[Opening Records provided section]
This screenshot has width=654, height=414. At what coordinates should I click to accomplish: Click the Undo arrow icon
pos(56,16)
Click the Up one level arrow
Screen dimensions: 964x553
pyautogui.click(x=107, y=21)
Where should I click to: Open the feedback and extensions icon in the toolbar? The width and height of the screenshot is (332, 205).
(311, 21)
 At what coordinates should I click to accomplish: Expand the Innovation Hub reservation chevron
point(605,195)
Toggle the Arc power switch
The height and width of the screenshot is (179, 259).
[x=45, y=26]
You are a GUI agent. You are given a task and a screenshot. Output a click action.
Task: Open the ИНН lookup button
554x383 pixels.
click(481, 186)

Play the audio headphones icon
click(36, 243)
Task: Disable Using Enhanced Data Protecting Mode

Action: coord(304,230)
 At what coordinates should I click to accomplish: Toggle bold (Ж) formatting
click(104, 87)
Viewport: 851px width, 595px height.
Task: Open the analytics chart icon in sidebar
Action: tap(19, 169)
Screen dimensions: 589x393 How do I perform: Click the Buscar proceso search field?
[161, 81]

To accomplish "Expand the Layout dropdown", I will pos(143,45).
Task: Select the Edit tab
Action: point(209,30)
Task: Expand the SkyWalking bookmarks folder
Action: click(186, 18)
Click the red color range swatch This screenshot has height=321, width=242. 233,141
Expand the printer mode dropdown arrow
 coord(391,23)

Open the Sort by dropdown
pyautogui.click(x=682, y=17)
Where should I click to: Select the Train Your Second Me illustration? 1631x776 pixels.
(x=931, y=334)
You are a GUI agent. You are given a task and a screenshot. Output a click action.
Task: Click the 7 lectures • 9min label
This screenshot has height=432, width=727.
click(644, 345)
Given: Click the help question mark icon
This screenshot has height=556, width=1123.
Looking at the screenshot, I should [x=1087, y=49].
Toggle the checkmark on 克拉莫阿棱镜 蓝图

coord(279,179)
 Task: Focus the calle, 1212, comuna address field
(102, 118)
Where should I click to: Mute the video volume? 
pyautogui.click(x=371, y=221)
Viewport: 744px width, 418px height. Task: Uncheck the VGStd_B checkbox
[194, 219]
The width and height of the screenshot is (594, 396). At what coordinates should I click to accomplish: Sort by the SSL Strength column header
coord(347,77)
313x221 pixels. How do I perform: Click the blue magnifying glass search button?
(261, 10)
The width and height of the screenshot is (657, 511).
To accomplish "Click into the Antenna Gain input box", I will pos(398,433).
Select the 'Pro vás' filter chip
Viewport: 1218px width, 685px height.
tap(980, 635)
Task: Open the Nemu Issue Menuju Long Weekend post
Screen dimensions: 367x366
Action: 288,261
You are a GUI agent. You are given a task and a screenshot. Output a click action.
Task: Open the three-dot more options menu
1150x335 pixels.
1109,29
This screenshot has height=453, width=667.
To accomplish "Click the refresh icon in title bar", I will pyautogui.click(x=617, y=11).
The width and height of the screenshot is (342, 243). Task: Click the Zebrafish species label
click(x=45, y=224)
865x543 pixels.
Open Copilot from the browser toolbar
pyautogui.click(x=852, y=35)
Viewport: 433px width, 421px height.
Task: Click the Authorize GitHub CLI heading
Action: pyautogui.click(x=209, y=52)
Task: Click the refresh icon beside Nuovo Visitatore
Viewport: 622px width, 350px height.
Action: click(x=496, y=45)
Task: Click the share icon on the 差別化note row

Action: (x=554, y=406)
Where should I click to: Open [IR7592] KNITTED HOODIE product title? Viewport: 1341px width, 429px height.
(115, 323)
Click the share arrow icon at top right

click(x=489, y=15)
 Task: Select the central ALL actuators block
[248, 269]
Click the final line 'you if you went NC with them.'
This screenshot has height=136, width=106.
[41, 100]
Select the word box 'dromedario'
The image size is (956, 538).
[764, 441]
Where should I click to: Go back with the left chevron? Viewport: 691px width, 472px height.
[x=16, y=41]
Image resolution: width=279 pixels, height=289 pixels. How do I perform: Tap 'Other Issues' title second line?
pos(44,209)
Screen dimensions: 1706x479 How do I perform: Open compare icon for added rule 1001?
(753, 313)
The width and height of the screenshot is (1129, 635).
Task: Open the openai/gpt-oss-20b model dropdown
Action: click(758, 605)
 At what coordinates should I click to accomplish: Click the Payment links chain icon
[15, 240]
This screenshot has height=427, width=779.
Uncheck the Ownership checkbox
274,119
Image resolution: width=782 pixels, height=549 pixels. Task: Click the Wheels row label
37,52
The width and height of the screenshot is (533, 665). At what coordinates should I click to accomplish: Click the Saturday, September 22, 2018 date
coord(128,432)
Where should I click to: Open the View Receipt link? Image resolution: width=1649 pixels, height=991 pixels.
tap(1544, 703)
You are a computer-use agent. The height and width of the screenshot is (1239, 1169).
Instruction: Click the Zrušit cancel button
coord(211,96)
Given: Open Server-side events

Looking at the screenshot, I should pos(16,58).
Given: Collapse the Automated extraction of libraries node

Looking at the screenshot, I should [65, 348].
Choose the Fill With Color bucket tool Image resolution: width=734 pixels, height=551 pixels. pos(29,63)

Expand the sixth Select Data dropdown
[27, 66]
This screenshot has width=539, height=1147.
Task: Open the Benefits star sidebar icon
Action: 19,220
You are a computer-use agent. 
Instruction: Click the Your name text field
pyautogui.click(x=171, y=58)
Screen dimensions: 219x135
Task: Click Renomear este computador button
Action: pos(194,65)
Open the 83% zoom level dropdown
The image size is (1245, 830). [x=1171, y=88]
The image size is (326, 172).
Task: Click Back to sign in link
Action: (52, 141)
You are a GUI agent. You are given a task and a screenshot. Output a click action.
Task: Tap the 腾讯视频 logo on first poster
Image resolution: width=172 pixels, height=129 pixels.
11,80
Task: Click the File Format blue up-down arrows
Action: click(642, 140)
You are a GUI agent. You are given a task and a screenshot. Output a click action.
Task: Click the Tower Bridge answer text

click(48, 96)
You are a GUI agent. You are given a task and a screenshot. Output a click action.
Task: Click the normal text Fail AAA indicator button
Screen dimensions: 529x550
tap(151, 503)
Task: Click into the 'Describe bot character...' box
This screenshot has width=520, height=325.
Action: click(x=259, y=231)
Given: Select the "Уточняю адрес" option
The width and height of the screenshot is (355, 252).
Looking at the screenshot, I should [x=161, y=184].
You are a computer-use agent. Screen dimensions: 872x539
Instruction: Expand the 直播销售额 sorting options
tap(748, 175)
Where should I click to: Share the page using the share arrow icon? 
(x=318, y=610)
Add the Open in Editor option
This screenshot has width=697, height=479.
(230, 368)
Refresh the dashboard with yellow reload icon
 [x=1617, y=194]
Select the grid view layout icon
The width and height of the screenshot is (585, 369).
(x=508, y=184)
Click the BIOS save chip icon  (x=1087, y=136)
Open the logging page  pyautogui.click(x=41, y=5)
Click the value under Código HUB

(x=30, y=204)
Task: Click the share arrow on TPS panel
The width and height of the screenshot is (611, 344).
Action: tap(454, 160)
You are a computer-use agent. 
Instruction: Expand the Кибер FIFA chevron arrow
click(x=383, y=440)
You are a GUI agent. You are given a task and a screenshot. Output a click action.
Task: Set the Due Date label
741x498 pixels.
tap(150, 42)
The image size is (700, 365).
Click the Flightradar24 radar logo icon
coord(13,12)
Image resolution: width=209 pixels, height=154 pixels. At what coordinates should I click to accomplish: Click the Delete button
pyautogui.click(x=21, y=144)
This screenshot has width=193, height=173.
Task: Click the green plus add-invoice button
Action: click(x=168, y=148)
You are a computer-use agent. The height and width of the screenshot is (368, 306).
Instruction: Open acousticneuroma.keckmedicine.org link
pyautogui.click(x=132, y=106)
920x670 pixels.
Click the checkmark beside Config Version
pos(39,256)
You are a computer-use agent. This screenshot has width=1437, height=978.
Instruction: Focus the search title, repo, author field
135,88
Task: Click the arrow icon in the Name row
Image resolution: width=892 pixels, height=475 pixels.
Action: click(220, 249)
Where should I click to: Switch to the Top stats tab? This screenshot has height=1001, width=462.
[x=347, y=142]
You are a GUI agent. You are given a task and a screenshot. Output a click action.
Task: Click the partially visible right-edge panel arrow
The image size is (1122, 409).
[Closing Records provided section]
Work item: Your task is to return each line of the data above that contains the string "panel".

Answer to the problem:
Task: Click the share arrow on TPS panel
Task: Click the partially visible right-edge panel arrow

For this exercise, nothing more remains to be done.